Estetik amaçlı cerrahî müdahalelerde, kişinin doğuştan mevcut olan veya sonradan dıştan gelen bir etken sonucu ya da kendiliğinden meydana gelmiş görünüm bozukluklarını düzeltmek veya böyle bir şekil bozukluğu olmamasına rağmen kişinin daha güzel görünmesini sağlamak amacına yönelik tıbbî müdahalelere denir.
Bu şekildeki estetik müdahalelerde amaç, beden sağlığı ve tedavisi değil, kişiye güzel bir görünüm kazandırmaktır. Bu bakımdan, tıbbî müdahalenin tanımındaki “bedensel tedavi amacı”nın zorunlu ve öncelikli bir unsur olduğu kabul edilirse, öncelikli olarak tedaviyi amaçlamamakla birlikte, hekim tarafından yapılan bu tür estetik ameliyatlar tıbbî müdahale sayılmayacaktır.
Estetik Cerrahın Sorumluluğu Nedir?
Estetik cerrah, işin gereklilikleri sebebi ile diğer cerrahlara göre daha fazla dikkat ve özen yükümlülüğü göstermek zorundadır, haliyle estetik cerrahların sorumluluğu da diğer hekim ve cerrahlarınkinden çok daha geniştir.
Estetik cerrahî operasyonlarını diğer cerrahî operasyonlardan ayıran en ayırt edici özellik, bu operasyonların kişinin doğrudan dış görünüşünde değişiklik oluşturmasına sebep olmasıdır.
Estetik ameliyatlarda, güzellik ve estetik görünüm çok büyük önem taşır ve bu yüzden, bu ameliyatı gerçekleştirecek cerrahın dikkat ve özen yükümü artmaktadır; diğer cerrahların yüklendiği sorumluluğun yanı sıra, el becerisini de ortaya koyarak, bir bakıma sanatçı gibi bir eser yarattığını söylemek mümkündür.
Hukukumuzda ve kanunlarımızda ne hekimin, ne de estetik cerrahın sorumluluğuna ilişkin özel bir düzenleme ne yazık ki bulunmamaktadır. Hekimlerin sorumluluğunda olduğu gibi, estetik cerrahların sorumluluğunda ortaya çıkan hukukî uyuşmazlıklar da, Borçlar Hukukunun genel nitelikteki hükümleriyle çözümlenmeye çalışılmaktadır.

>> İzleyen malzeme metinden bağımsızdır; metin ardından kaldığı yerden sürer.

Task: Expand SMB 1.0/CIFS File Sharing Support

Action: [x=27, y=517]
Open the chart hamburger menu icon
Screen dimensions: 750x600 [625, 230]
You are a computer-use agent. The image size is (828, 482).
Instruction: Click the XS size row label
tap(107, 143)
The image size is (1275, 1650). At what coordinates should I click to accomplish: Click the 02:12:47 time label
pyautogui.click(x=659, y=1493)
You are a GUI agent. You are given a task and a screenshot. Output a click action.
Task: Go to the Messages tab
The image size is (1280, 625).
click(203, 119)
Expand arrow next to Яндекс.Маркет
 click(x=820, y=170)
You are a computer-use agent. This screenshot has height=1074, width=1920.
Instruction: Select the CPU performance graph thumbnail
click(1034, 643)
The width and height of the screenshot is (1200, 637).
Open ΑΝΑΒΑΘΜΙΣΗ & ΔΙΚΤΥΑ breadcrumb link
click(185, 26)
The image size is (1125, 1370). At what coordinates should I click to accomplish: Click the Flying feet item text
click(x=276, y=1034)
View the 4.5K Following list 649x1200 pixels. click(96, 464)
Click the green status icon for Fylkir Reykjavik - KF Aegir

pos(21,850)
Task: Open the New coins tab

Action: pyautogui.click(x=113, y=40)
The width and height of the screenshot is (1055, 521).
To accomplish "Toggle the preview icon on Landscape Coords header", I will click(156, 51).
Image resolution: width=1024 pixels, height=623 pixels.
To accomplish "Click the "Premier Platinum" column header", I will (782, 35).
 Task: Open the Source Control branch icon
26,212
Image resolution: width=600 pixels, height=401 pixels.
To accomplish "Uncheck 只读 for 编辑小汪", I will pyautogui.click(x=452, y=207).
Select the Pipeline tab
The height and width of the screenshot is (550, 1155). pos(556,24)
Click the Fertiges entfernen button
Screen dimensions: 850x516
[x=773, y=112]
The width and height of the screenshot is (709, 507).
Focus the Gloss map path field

Estetik Ameliyat Sonrası Hastanın Hakları Nelerdir?
Estetik ameliyatlarda, olası bir başarısızlıkla sonuçlanan bir durum var ise ve istenmeyen bir durum meydana gelmiş ise, zarar gören kişi psikolojisinin bozulduğunu ileri sürerek maddi ve manevi tazminat isteyebilir.
Bu konu ile ilgili bir Yargıtay kararı vardır;
Yargıtay 15. Hukuk Dairesinin 03.11.1999 tarihli kararında (Esas: 1999/4007, Karar: 1999/3868) bu konuya ilişkin şu ifadeler yer almaktadır: “Bir diş doktorunun, kanal tedavisi değil de, takma diş yapması (protez) işi ve bir cerrahın tedavi değil de güzellik amacıyla insan vücudu üzerindeki tıbbi müdahalesi (olayımızda olduğu gibi) işi, BK.nun 355 ve devamı maddelerinde düzenlenmiş bulunan istisna (eser) sözleşmesinin konusunu oluşturur.
Eser sözleşmesi uyarınca davalı doktorun tedavi niteliği olmayan tıbbi müdahalede bulunması ifa yönünden yeterli değildir. Yaptığı işin, hangi yöntemi kullanırsa kullansın ayıpsız (kusursuz) olarak ortaya çıkması da gerekir. Davacının kolundaki dövmeyi estetik amaçla silmek için müdahalede bulunan doktor, aynı zamanda, izi tamamen yok etmeyi de, eser sözleşmesinin niteliği itibariyle taahhüt etmiş sayılır. Oysa, dosya kapsamına ve fotoğraflara göre, davacının kolundaki eski durumu aratırcasına, sağlıksız ve çirkin görünümlü yeni bir iz, cerrahi müdahalenin izi olarak ortaya çıkmıştır. Yapılan iş, BK.nun 360. maddesi gereğince, kabule icbar edilemeyecek derecede ayıplı bir iştir.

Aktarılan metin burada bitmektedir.